Exercise inputs: Begin

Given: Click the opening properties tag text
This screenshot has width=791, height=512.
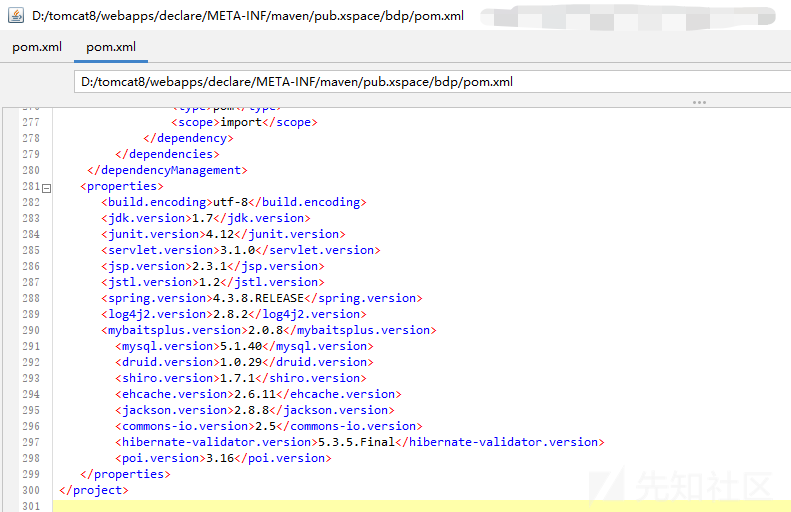Looking at the screenshot, I should point(121,186).
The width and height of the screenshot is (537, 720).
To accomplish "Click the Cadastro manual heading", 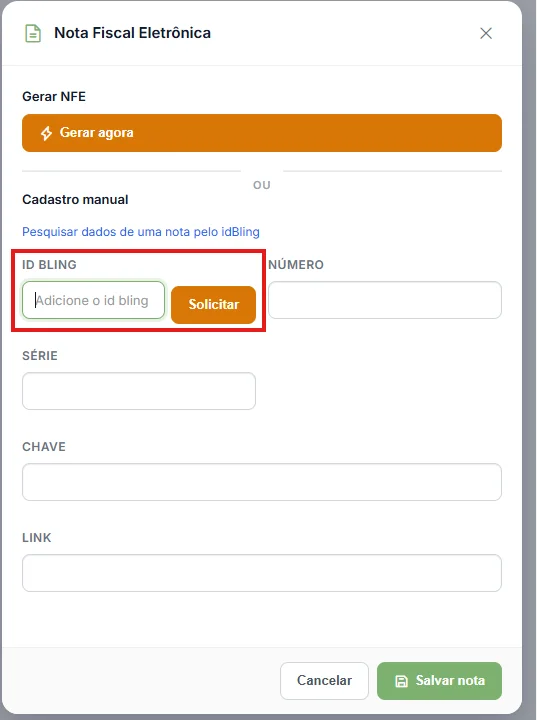I will click(75, 199).
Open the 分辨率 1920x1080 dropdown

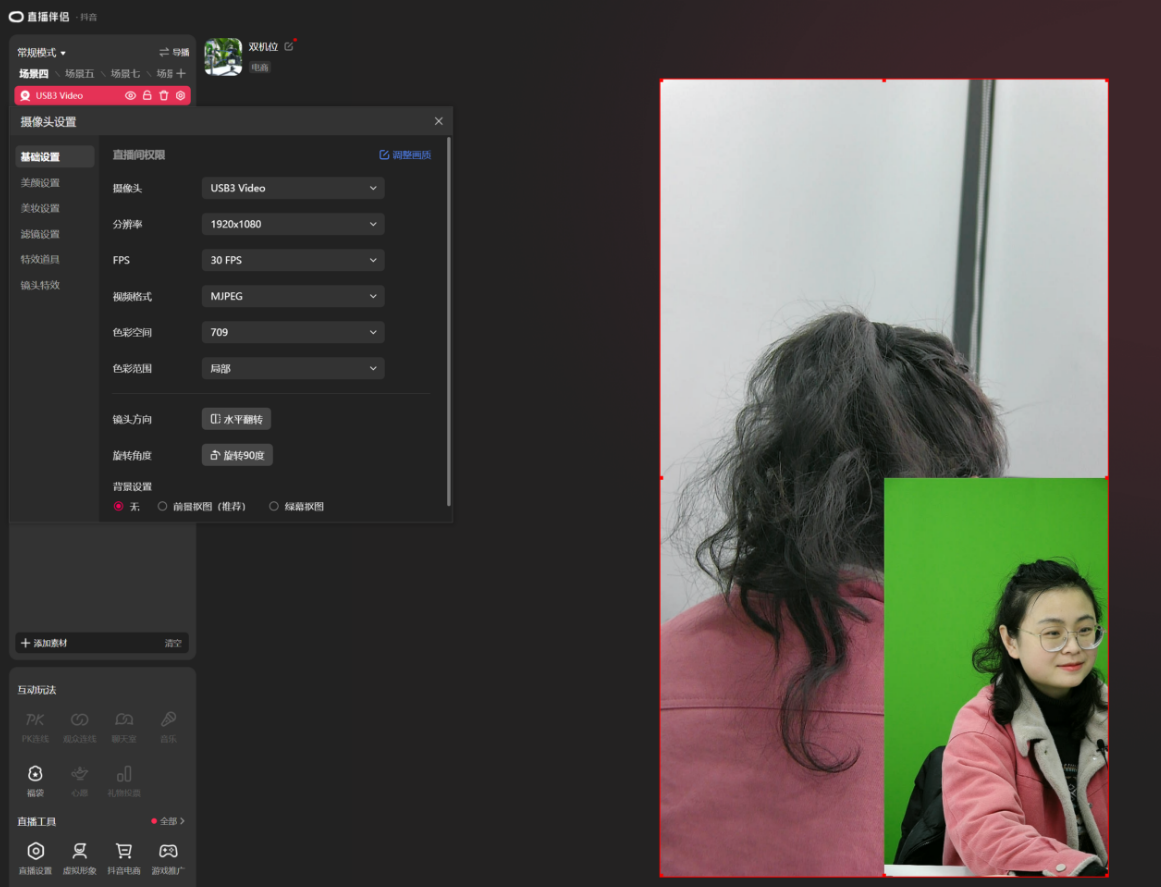pyautogui.click(x=292, y=224)
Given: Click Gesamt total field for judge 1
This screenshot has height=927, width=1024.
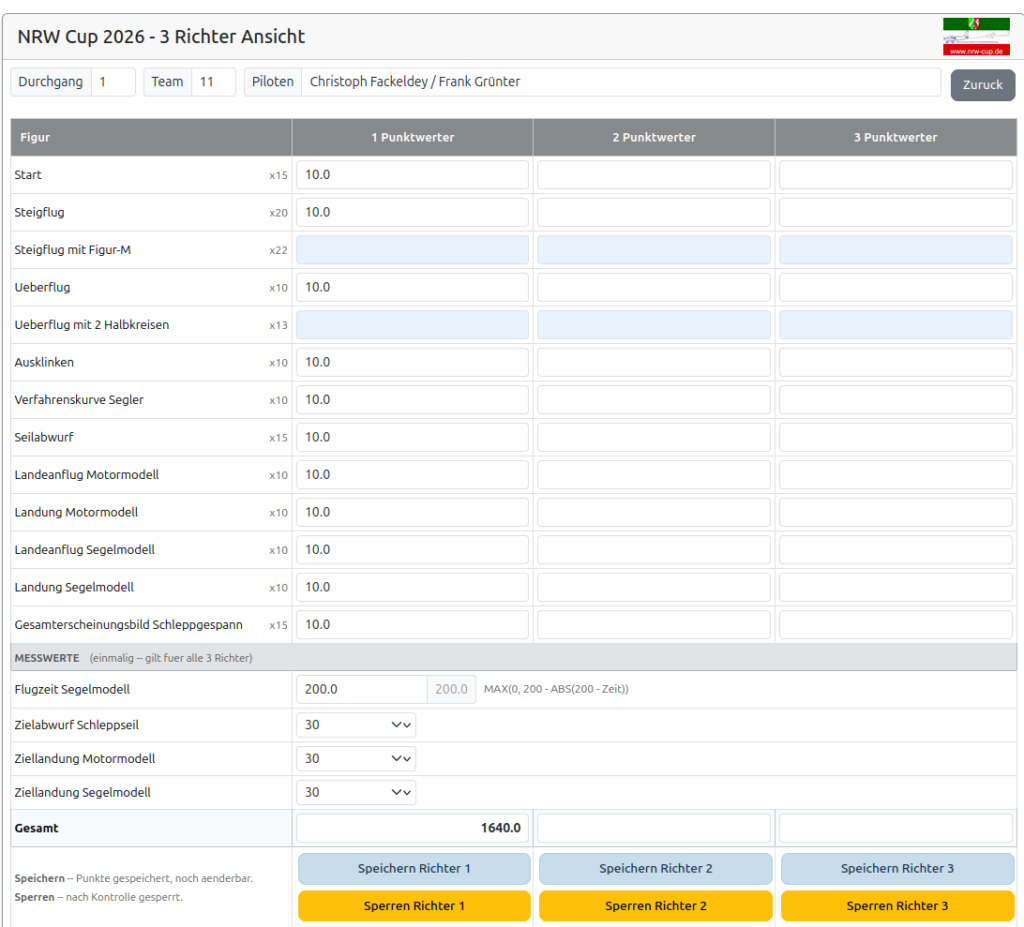Looking at the screenshot, I should (412, 828).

Exercise inputs: End

## Problem to work on
Pictures are to be omitted. The lines from the line holding "Open the 分辨率 1920x1080 dropdown" through the closing line of the data above are to be set down exactly, and nothing more.

## Written response
Open the 分辨率 1920x1080 dropdown

pyautogui.click(x=292, y=224)
Given: Click Gesamt total field for judge 1
This screenshot has height=927, width=1024.
Looking at the screenshot, I should (412, 828).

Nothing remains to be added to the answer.